PAGE TEXT
## START

Justin Thomas  Thomas enters the Tour Championship having shot under par in 19 of his last 20 PGA Tour rounds. He has had at least two subpar rounds in 18 of the 20 individual stroke-play events he has played on Tour this season.
Keegan Bradley  One way to win a Tour event is to improve dramatically for a week in a stat in which you have been struggling. At the BMW, Bradley led the field in strokes gained: putting after entering the week ranked 186th on Tour in that category. He’s still 174th in SG: putting entering the Tour Championship; only Francesco Molinari ranks worse among players who qualified for East Lake.
Brooks Koepka  Like Thomas, Koepka has been shooting lights out since mid-summer. In his last five starts, Koepka has 18 subpar rounds and matches Thomas’ scoring average of 67.50 since the WGC-Bridgestone.
Bubba Watson  7 Watson bounced back after finishing 75th in the 2017 FedExCup standings by improving his greens hit in regulation from 63.02 percent to 69.63 percent; climbing from 158th on Tour to 32nd. That has helped his birdie average rank climb from 106th to 50th (3.80 birdies per round) and his scoring average rank improve from 127th to 35th (70.25).
Billy Horschel  Horschel, who is making his first appearance in the Tour Championship since he won at East Lake in 2014, is one of two players in the season finale who only qualified for two majors in 2018. Horschel played in the Masters and the PGA Championship. Aaron Wise is the other player, having only appeared in the U.S. Open and the PGA Championship.
10  Cameron Smith  After finishing the regular season ranked 182nd on Tour in GIR (62.50 percent), Smith ranked in the top 20 in that stat in both the Northern Trust and the Dell (before finishing last in the field at Aronimink). And though he now ranks T-161 on Tour in GIR, his percentage of 63.8 remains the worst of the 30 players to qualify for East Lake.

## END

SUPPLIED MATERIAL
## START

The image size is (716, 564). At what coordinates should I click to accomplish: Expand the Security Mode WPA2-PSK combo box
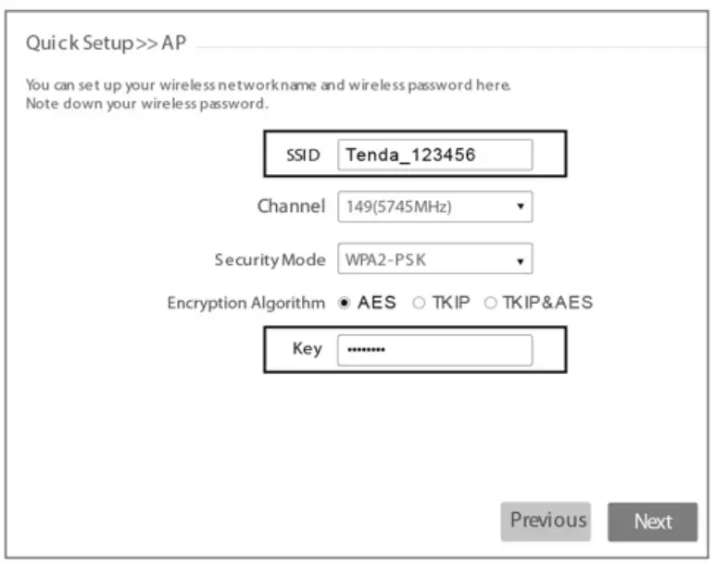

## END

EXERCISES TO COMPLETE
**A.** In the golf player notes, what was Keegan Bradley's rank on Tour in strokes gained: putting entering the BMW?
**B.** Repeat, word for word, the part of the golf player notes that opens with the words containing "Bubba Watson  7" and closes with "Open and the PGA Championship.".

SOLVED PROBLEMS
**A.** He ranked 186th on Tour.

**B.**
Bubba Watson  7 Watson bounced back after finishing 75th in the 2017 FedExCup standings by improving his greens hit in regulation from 63.02 percent to 69.63 percent; climbing from 158th on Tour to 32nd. That has helped his birdie average rank climb from 106th to 50th (3.80 birdies per round) and his scoring average rank improve from 127th to 35th (70.25).
Billy Horschel  Horschel, who is making his first appearance in the Tour Championship since he won at East Lake in 2014, is one of two players in the season finale who only qualified for two majors in 2018. Horschel played in the Masters and the PGA Championship. Aaron Wise is the other player, having only appeared in the U.S. Open and the PGA Championship.